Ounce of prevention

Freshness Warning
This blog post is over 18 years old. It's possible that the information you read below isn't current and the links no longer work.

At the risk of this starting to look like a blog about comment spam, I have some additional thoughts on the matter.

I’ve made some changes to my comment forms here. The first is that the CGI script that comments get posted to is no longer the default mt-comments.cgi. I’ve created a clone of the comments script and renamed it fbda07e9fd3bb656bbf62c5b0ed6480e.cgi. That should stop bots that search for copies of mt-comments.cgi.

The next thing I’ve done is included a hidden field in each comment form that contains a MD5 hash of the entry ID and a secret word. Then I modified MT to check for that field. The comments script now creates a hash of the entry id and secret word and compares it to the one submitted with the comment. If that field isn’t submitted or it doesn’t match, the comment is rejected and the user is shown an error message.

But I wonder if these steps are useful at all. What I question is how spam bots are finding entries on which to comment. The entries that get the most spam comments here are those that have a large number of incoming links. The SimpleComments page is one of the hardest hit. That seems to suggest that bots are crawling from blog to blog, following links and posting comments.

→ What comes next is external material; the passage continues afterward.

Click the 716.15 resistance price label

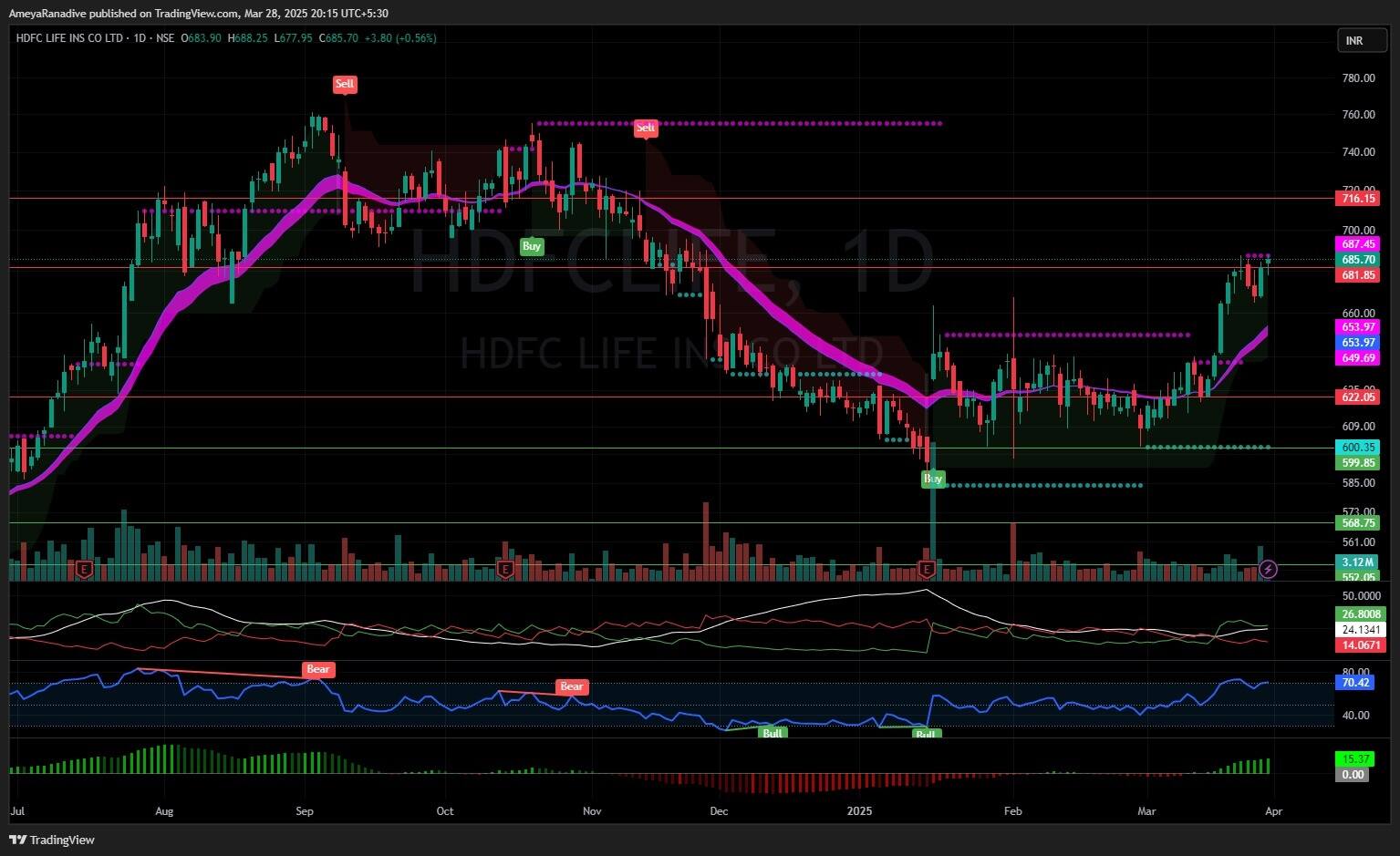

This means that in order to post a comment, the bots must be parsing the HTML in order to find out if there’s a comment form on it. They aren’t apparently searching Google for common comment scripts otherwise the top search results would have the most spam comments.

Since the bots are parsing the HTML adding hidden form fields probably won’t deter them. If the authors of the bots have any brains whatsoever, they’re submitting all the hidden fields along with the forms. My hidden hash will be submitted by a bot just like it would by a person. What will probably be the biggest help is the thing that was easiest to do: changing the comment script name.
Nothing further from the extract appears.